Но в конце не выдержал серьезного тона:

— Так что теперь у нас мать — выдающийся специалист по гименопластике, восстановитель невинности и мастер художественной штопки.

— Замолчи! Как можно иронизировать, когда у девочки трагедия?

— Да я не о девочке, а о дикости некоторых понятий: мало того, что она перенесла такой шок, так еще для какого-то будущего обалдуя-мужа извольте штопать! А то вдруг он скажет — кто хлебал из моей чашки? Кто сидел на моем стуле и сдвинул его с места? Ну да ладно, мне пора, девочки. Будьте умницами.

Дмитрий расцеловал жену и дочь и пошел собираться на работу.

Гостей ждали к обеду, но уже с утра дом был полон народу — кто пришел помочь в готовке, кто составлял и накрывал столы, кто украшал все в доме вазами и кувшинами с цветами. Словом, хозяевам оставалось только сидеть в своей комнатке и не путаться под ногами, как сказал старший сын старика Отто. Они и сидели, грустные, немного подавленные суматохой родных, друзей, соседей, растерянные оттого, что не могли принимать участия в этой предпраздничной суете.

Адель подняла на мужа полные слез глаза:

— Разве я могла когда-нибудь предположить, что не смогу самостоятельно принять гостей, что силы так быстро покинут меня… Ведь я еще не совсем стара. Помнишь, твоя мать до восьмидесяти лет и урожай собирала, и виноград топтала, и коров доила…

Отто обнял жену, притянул ее голову к себе, погладил по волосам:

— Для меня ты, любимая, никогда не состаришься. Просто сегодня очень много народу — ведь двойной праздник! Радоваться надо, а не плакать. С завтрашнего дня я свободен, как птица. Будем с тобой ездить по стране, смотреть разные города, диковины, встречаться с новыми людьми… да мало ли что можно делать, когда все время — с утра и до Вечера — в твоем распоряжении. А главное — у нас еще один внук!
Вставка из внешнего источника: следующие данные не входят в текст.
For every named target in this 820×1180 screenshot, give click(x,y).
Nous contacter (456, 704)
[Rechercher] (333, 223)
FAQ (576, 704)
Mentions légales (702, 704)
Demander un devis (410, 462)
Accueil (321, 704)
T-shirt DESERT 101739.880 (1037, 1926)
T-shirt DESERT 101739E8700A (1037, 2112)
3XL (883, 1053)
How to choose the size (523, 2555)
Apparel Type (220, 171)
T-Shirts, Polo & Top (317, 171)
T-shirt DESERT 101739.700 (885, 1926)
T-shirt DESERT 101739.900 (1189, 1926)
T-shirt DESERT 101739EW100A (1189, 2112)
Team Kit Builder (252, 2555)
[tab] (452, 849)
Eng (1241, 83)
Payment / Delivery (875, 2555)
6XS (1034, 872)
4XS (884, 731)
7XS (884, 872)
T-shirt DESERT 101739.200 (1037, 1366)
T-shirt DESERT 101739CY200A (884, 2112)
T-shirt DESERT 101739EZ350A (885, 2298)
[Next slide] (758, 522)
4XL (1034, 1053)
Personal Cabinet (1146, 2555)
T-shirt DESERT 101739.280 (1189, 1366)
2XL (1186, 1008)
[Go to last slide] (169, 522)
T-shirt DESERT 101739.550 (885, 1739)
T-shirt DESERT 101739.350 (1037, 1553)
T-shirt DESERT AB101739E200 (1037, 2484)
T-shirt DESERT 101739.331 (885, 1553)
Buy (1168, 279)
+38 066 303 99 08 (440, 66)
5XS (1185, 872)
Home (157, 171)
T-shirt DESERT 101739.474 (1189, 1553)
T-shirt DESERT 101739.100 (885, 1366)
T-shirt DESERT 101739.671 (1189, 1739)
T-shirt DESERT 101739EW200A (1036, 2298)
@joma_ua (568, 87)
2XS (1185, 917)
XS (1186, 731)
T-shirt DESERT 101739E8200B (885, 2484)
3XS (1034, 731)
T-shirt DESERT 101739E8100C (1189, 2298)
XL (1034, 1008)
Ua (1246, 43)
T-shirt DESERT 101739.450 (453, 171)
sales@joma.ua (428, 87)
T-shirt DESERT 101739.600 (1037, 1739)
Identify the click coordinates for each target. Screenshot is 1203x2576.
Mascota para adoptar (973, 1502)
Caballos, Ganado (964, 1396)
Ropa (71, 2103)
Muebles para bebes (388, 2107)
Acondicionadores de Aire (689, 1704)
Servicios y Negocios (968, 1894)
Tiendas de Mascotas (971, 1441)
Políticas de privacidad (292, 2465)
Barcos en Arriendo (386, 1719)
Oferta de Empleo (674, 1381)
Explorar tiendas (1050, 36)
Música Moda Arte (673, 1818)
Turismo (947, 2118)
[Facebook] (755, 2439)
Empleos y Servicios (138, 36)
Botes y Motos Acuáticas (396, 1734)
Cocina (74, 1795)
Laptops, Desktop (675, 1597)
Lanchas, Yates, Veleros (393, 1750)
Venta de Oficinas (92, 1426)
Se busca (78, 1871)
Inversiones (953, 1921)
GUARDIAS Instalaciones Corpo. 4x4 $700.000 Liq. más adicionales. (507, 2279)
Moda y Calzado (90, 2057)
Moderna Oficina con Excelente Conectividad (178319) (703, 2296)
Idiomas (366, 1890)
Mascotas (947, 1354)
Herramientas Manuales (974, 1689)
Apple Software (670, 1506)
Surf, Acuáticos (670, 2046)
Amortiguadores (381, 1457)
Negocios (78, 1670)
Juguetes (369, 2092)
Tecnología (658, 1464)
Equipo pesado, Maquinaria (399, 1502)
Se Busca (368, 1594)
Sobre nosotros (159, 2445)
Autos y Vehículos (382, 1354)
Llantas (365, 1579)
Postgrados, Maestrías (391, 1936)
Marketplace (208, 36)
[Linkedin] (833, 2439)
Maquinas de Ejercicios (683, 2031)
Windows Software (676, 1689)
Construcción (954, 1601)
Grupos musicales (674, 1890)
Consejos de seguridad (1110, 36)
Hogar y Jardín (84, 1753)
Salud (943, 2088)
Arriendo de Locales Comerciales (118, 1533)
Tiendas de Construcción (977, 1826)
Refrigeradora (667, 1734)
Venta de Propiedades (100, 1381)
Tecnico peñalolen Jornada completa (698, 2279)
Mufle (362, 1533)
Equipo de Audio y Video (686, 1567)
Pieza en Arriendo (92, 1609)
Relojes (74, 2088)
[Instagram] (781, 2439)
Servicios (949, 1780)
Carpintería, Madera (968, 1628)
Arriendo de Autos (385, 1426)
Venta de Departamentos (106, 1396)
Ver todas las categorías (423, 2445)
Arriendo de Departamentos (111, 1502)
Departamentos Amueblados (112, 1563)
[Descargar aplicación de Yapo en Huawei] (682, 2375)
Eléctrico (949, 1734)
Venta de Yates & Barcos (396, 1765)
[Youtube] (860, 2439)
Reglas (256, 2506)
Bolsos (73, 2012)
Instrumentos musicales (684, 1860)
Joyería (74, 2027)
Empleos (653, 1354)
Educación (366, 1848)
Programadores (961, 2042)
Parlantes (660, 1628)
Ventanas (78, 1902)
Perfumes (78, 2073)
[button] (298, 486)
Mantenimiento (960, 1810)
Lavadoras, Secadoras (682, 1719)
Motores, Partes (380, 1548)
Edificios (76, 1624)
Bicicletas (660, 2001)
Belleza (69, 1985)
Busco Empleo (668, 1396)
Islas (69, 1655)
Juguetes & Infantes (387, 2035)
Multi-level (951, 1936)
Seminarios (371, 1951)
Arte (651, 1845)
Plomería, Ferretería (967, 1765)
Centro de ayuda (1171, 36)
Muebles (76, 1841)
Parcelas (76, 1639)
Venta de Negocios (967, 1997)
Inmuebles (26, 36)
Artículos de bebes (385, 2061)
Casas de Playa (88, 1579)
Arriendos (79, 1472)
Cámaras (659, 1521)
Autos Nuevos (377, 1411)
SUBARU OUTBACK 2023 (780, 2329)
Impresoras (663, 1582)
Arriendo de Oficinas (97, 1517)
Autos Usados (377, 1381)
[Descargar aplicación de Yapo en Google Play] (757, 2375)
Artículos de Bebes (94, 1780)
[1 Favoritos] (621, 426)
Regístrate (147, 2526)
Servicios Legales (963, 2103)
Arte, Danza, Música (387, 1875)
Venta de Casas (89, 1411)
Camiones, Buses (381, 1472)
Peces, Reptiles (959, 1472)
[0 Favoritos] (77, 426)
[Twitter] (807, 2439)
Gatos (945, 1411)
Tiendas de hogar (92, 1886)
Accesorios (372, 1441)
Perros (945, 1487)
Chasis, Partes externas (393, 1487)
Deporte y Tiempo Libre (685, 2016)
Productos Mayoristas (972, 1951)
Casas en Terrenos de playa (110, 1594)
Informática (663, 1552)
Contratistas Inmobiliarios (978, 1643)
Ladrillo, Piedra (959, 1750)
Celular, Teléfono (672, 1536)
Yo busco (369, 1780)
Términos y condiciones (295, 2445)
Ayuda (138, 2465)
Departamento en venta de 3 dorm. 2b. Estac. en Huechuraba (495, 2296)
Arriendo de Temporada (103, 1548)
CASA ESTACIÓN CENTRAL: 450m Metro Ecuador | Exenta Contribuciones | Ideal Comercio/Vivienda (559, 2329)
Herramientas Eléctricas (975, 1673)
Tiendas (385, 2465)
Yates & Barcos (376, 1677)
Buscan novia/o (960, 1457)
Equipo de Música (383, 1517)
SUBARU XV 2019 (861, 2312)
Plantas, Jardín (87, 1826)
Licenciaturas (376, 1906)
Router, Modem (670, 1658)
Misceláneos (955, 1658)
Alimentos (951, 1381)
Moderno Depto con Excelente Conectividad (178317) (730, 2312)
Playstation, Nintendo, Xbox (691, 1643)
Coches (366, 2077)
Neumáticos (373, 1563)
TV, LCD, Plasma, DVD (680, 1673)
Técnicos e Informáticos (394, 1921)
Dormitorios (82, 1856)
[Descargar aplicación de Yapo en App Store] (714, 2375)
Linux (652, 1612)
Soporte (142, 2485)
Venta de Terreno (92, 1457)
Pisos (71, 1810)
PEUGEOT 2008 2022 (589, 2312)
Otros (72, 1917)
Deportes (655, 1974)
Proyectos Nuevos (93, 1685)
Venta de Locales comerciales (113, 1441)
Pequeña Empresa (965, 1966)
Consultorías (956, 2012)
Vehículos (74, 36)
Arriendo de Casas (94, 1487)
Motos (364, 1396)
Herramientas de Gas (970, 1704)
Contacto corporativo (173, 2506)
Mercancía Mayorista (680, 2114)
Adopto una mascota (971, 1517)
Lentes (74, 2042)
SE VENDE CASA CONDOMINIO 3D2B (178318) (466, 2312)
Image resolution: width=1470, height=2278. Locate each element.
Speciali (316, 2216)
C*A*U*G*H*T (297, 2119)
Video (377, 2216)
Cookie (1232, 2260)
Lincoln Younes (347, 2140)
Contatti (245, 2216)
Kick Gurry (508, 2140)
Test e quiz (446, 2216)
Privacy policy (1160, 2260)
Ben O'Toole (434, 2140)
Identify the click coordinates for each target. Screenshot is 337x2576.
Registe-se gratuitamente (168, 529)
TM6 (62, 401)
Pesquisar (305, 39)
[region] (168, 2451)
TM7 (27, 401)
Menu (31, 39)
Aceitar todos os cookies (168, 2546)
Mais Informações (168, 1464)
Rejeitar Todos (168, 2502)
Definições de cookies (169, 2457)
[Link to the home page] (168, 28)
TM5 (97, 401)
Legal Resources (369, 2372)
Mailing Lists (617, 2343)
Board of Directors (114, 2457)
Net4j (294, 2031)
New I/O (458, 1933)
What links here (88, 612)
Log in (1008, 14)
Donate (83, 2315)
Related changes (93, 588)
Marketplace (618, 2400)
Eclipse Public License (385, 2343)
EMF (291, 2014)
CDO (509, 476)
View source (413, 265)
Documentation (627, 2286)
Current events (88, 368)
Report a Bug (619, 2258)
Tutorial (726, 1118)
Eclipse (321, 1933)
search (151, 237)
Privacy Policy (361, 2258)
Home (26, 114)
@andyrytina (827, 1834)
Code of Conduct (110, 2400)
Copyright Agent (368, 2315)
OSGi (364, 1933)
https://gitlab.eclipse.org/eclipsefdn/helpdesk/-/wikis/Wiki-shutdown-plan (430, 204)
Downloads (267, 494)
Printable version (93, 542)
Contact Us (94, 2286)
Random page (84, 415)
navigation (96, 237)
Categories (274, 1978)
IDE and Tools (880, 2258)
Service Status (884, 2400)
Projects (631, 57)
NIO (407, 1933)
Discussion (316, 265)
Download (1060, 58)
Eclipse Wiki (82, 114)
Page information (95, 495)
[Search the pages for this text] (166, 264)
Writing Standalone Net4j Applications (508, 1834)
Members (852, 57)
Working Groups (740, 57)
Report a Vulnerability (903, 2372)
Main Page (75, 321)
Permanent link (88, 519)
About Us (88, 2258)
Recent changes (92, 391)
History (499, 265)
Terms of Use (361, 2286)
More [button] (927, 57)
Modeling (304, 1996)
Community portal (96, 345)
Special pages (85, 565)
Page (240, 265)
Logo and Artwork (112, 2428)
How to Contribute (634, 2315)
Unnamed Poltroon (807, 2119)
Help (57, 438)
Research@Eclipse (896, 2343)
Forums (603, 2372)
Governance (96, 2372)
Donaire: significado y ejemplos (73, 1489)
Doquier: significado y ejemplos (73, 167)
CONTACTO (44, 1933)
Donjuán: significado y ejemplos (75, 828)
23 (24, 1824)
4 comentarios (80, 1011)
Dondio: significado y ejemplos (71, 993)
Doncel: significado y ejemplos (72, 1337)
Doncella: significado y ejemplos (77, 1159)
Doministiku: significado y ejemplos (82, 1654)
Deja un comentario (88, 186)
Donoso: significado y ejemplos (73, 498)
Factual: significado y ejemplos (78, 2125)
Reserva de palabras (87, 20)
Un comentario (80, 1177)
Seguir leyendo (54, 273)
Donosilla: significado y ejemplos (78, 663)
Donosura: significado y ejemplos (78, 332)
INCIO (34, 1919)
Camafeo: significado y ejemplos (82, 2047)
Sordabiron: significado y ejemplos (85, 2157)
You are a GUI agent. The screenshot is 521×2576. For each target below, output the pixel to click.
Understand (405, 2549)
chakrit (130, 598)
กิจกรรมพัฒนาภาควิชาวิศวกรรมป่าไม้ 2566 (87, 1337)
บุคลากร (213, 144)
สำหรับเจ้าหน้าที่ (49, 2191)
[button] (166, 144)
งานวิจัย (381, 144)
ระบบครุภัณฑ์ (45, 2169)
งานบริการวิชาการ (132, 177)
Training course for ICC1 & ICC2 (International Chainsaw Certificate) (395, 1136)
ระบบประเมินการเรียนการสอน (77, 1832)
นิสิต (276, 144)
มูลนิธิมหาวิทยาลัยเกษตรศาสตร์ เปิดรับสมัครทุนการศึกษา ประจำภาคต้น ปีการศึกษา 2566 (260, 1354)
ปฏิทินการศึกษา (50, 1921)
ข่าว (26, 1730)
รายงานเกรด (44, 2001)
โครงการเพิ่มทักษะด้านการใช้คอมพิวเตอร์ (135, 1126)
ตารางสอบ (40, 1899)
Ты только подумай: это четвертый наш внук, не считая девиц. Разве от этого плачут? Ну же, улыбнись. — И он потрепал жену по щеке…

Когда все было готово и гости уселись за накрытые белыми скатертями столы в виде буквы «Г», Отто, сидевший у самого угла, — так он захотел сам, потому что с этого места мог охватить взглядом обе его неравные части, — встал, поднял бокал, поправил галстук, надетый по настоянию сыновей, положил ладонь на плечо сидящей рядом жены и сказал:

— Мы с Адель благодарим вас за то, что пришли разделить нашу радость, рождение Генриха. Я хочу выпить за это. Но прежде прошу выслушать меня. Вы знаете, я не из говорунов, но сегодня мне хочется многое сказать вам, потому что завтра я ухожу на покой…

Гости зашумели, послышались недоуменные возгласы — не все знали, что старик Отто уходит на пенсию.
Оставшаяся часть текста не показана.